══ Exercise data
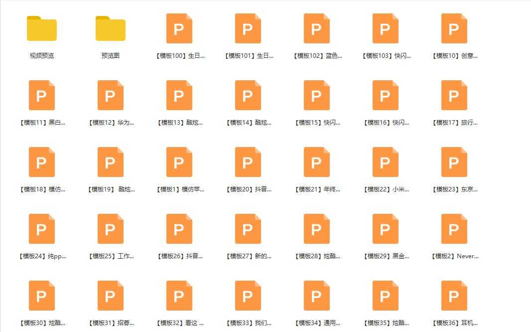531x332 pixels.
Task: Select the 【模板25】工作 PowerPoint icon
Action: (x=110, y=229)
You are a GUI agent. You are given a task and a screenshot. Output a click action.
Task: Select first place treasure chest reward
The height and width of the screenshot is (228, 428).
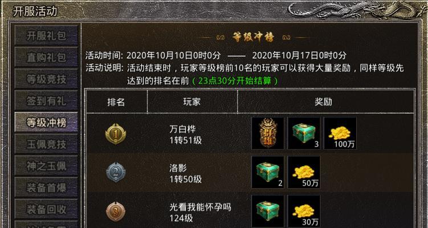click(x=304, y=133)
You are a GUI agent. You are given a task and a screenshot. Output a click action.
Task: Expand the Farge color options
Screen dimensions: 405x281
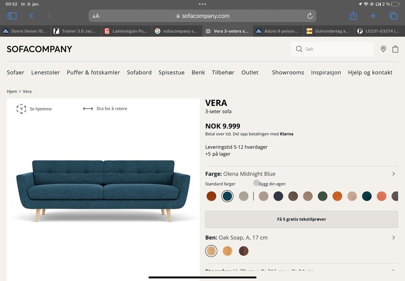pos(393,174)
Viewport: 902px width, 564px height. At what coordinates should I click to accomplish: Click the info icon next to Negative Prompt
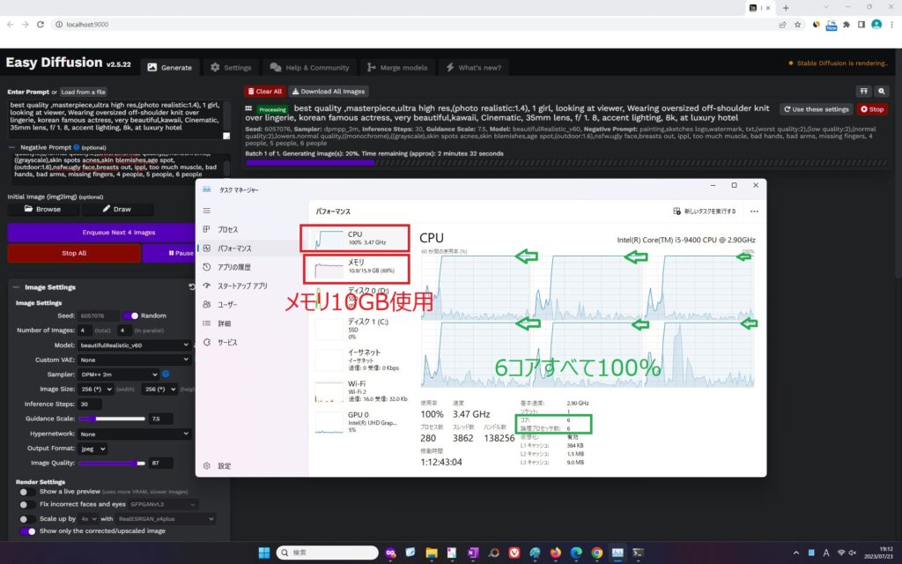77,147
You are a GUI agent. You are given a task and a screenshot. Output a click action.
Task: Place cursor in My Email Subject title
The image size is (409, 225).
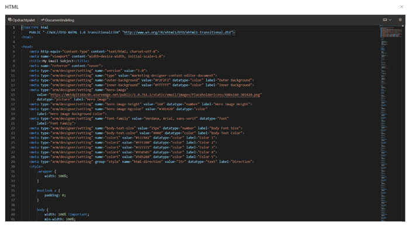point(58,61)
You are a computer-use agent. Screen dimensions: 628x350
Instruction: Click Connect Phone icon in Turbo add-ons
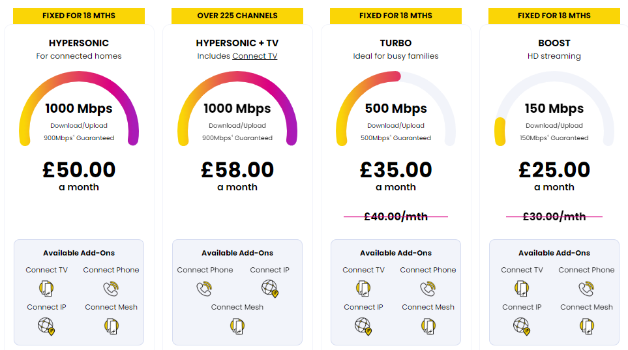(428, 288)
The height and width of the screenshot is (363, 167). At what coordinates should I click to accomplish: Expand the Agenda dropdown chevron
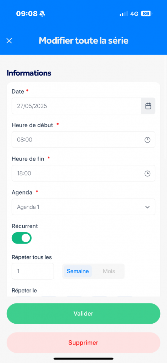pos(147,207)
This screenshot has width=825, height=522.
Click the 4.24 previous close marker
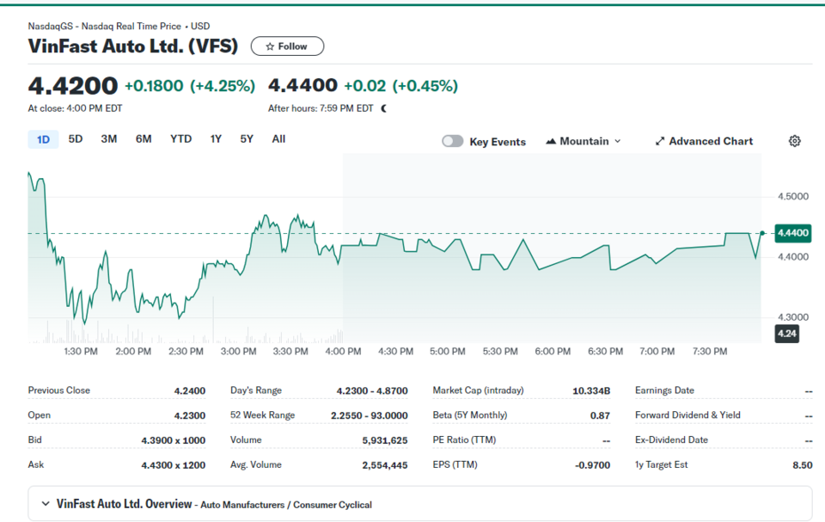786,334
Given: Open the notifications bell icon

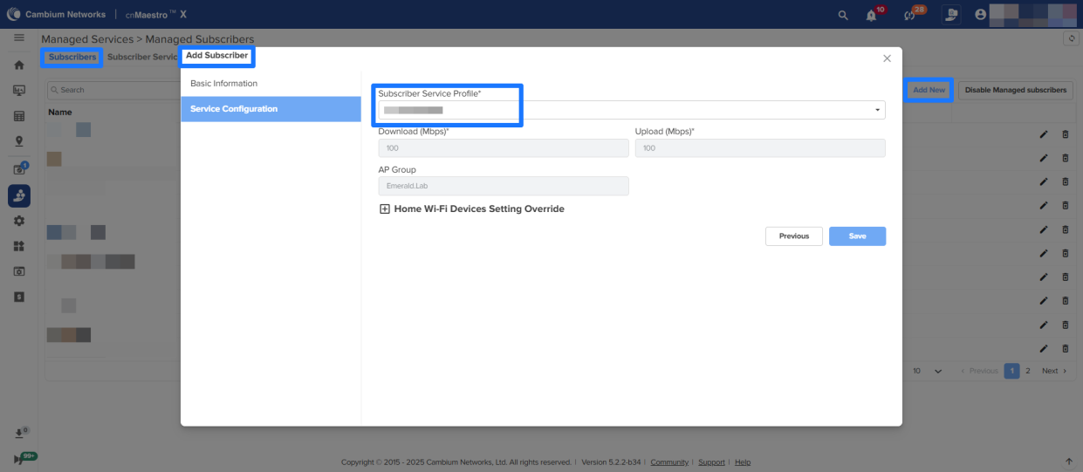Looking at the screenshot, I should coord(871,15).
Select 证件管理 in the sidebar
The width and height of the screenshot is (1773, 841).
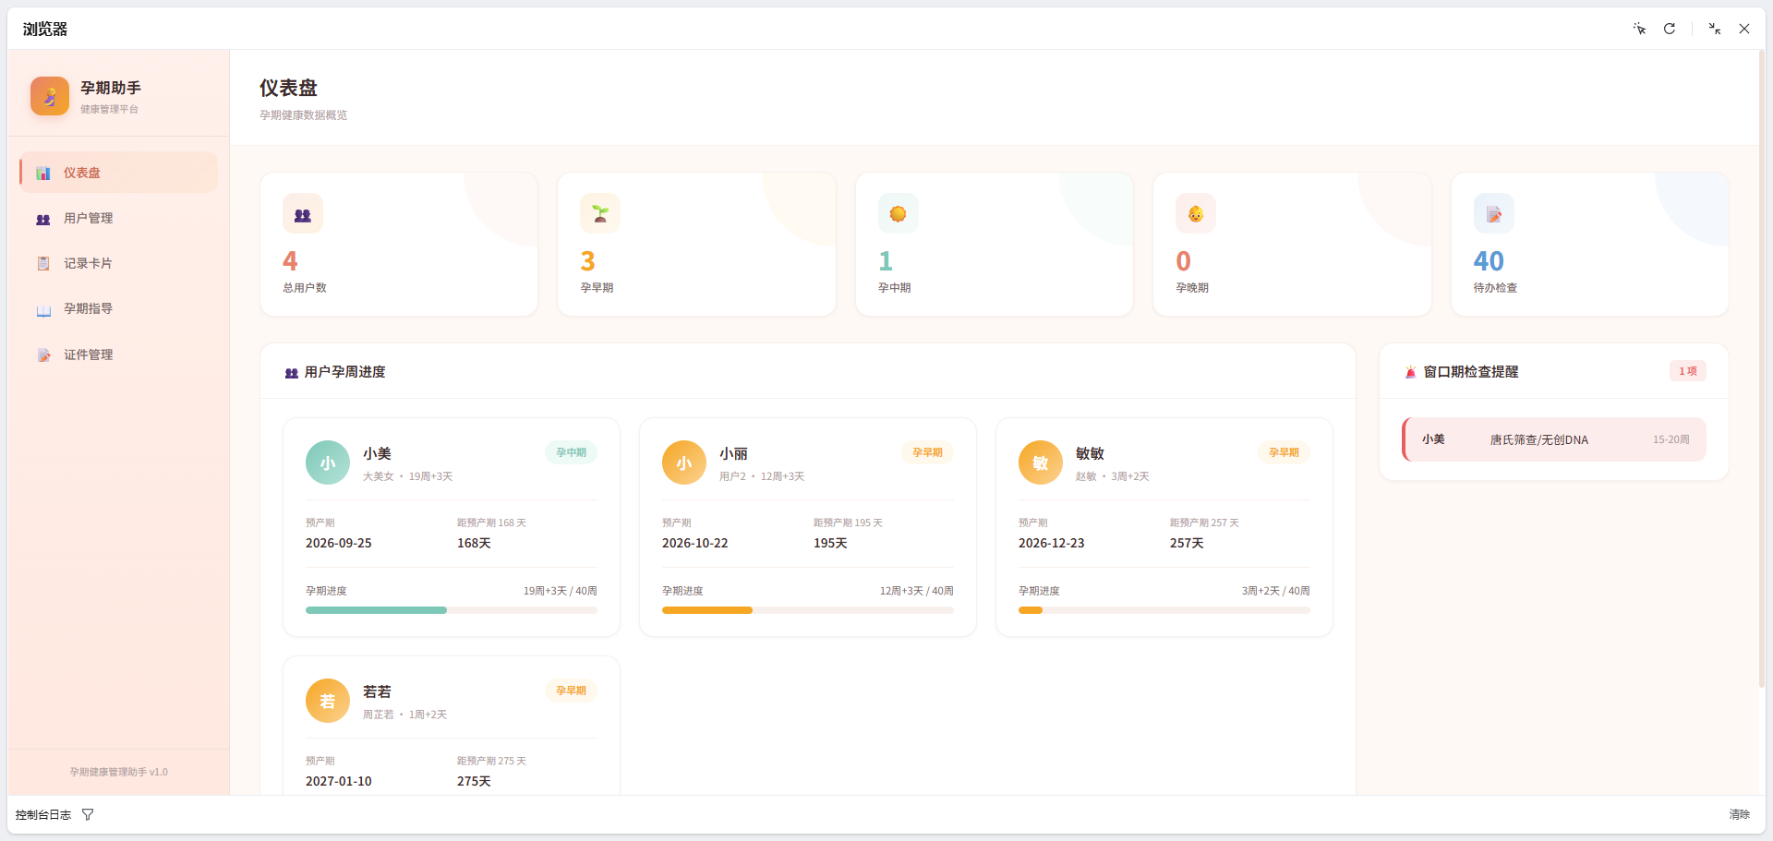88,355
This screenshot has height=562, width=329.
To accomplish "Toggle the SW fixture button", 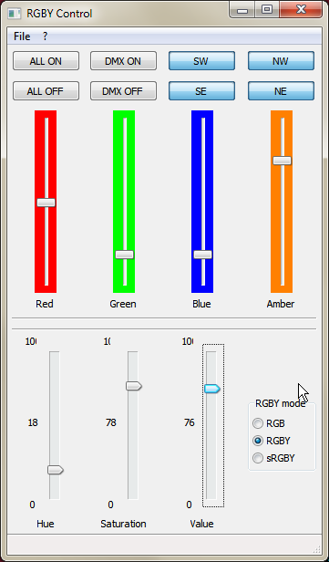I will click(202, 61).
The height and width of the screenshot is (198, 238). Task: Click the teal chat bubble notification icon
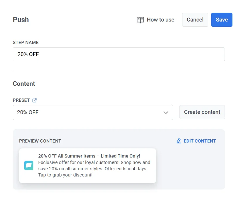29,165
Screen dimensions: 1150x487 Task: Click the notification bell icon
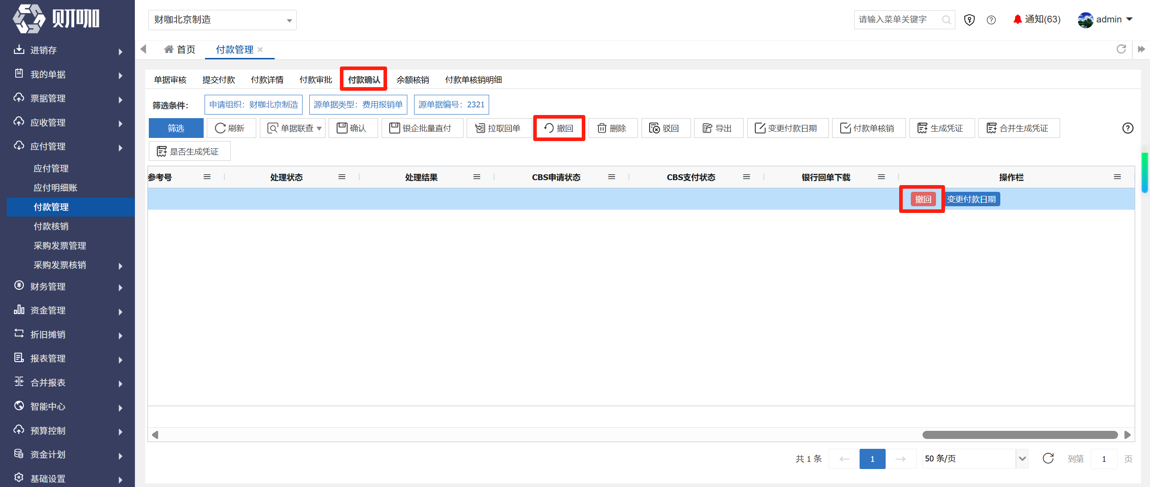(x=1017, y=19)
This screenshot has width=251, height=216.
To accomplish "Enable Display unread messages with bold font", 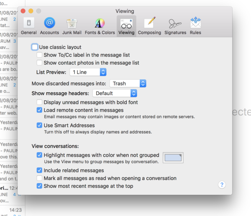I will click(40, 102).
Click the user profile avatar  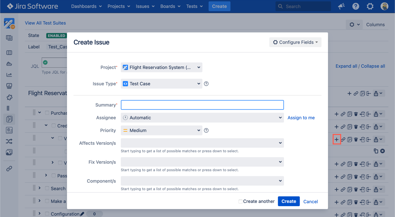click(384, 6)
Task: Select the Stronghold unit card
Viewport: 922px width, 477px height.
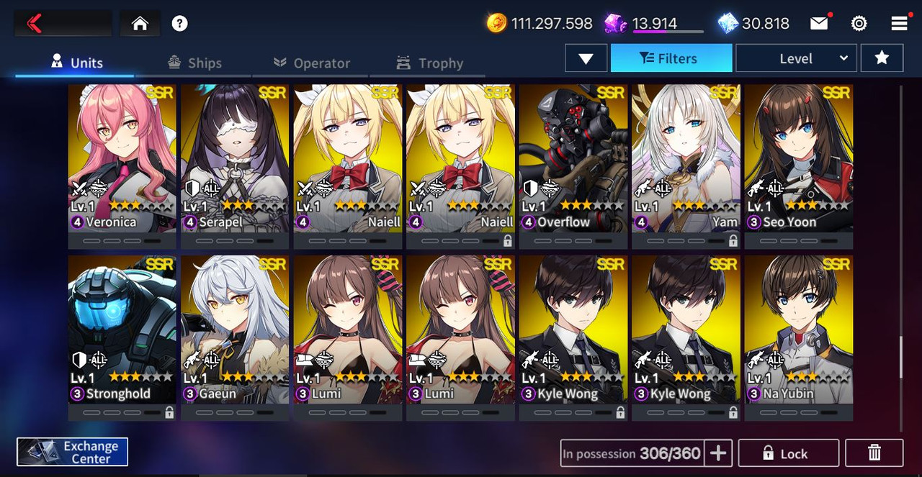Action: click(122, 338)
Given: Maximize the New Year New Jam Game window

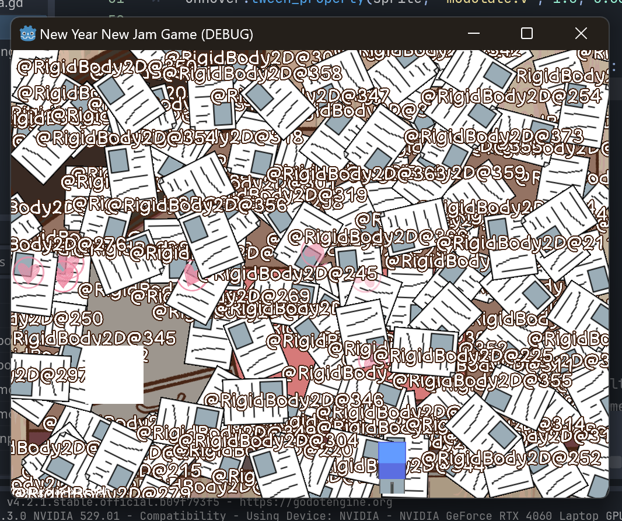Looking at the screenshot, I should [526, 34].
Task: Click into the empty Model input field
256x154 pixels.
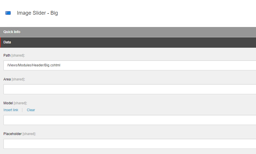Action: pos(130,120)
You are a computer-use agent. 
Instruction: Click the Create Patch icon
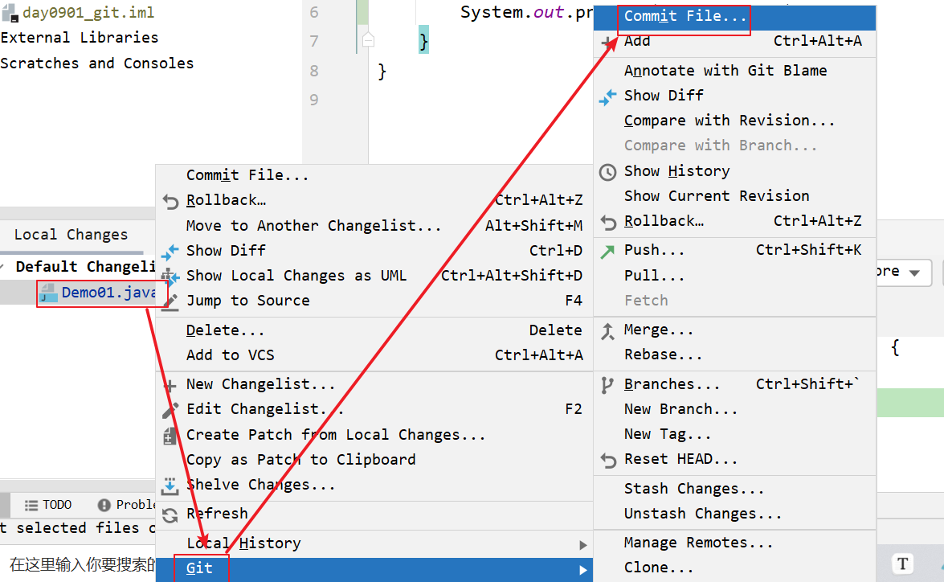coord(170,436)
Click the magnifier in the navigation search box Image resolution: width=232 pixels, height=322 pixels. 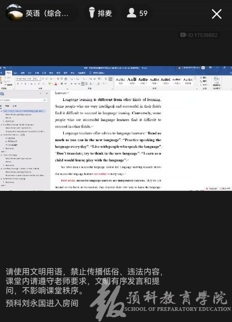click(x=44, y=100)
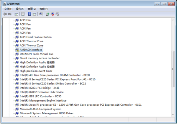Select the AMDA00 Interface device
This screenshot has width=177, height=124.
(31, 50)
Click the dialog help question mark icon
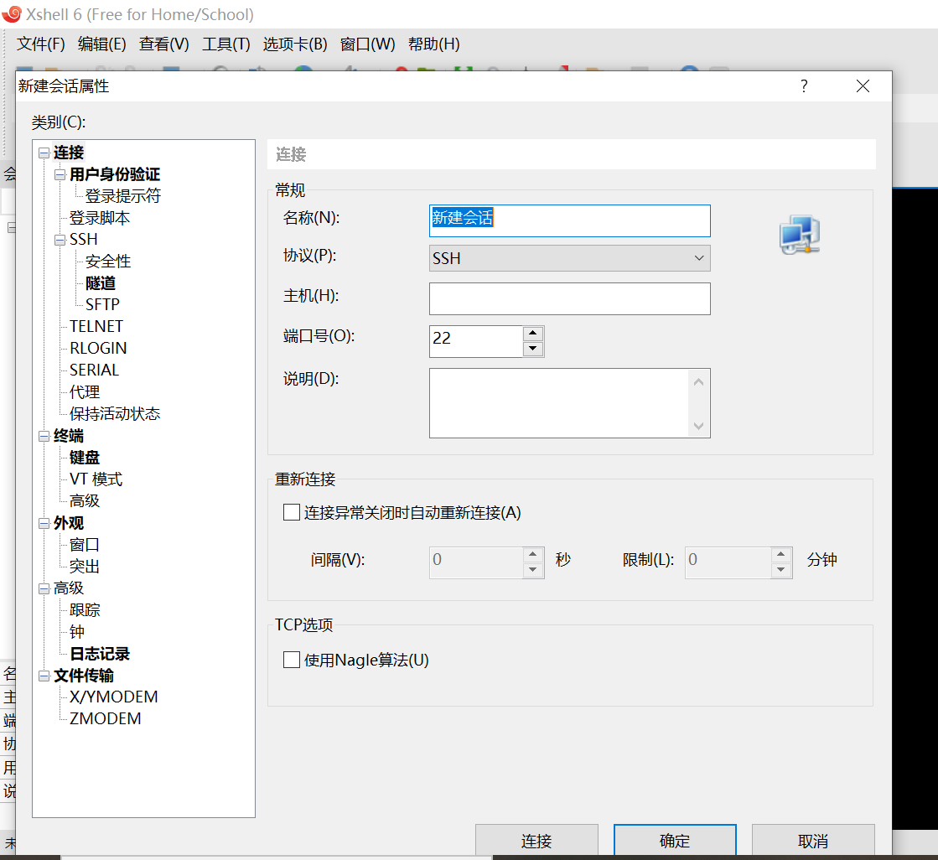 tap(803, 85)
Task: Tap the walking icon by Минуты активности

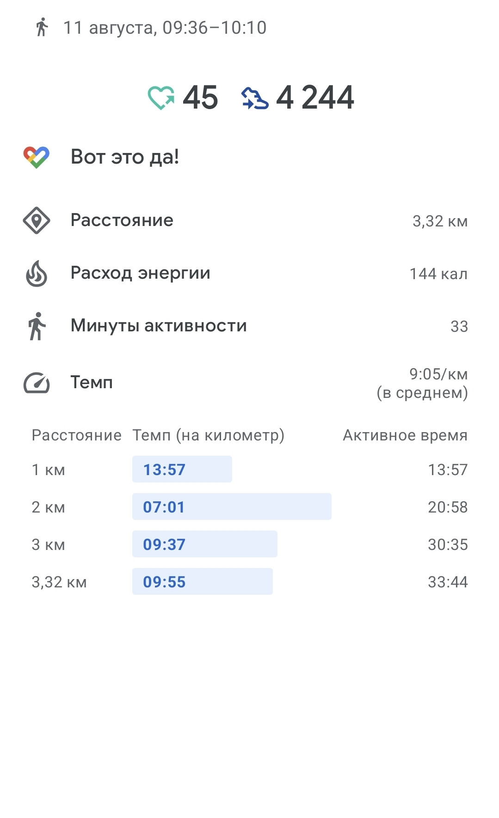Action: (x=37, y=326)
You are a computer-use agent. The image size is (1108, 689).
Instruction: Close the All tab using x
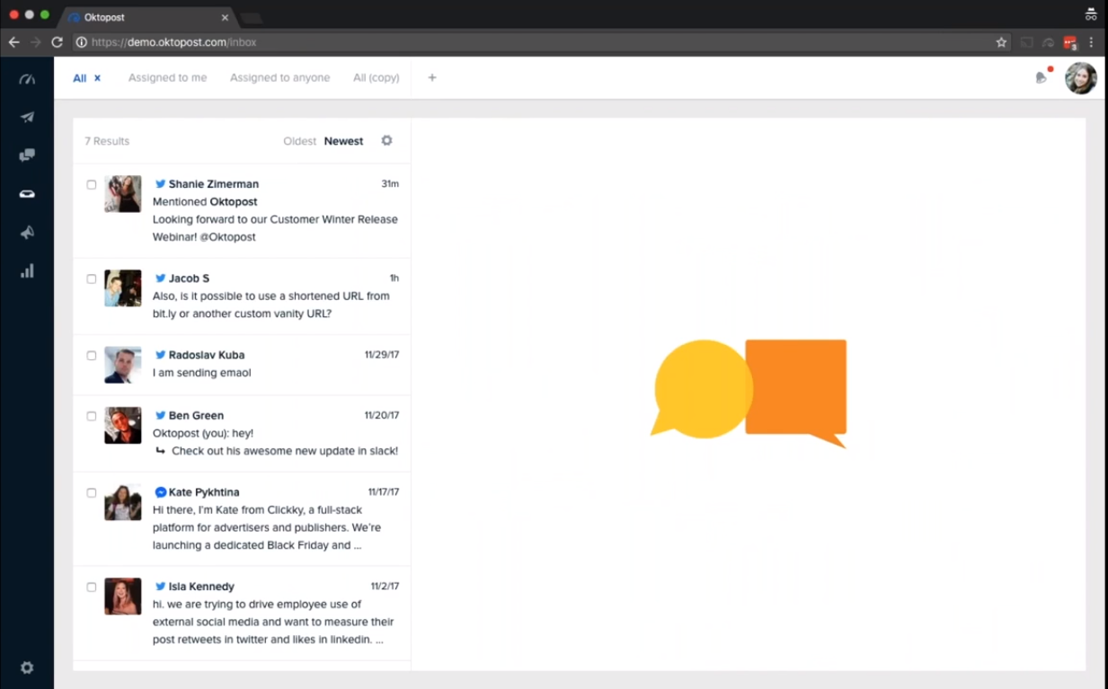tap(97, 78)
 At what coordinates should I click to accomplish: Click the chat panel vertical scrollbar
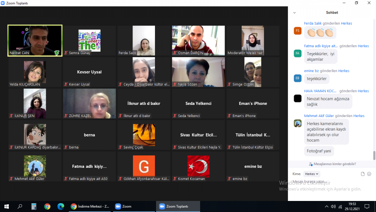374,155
════
▸ **Problem details**
How many of the lines in these entries hold "computer"? Report only the count.

▸ **Exercise solution**
3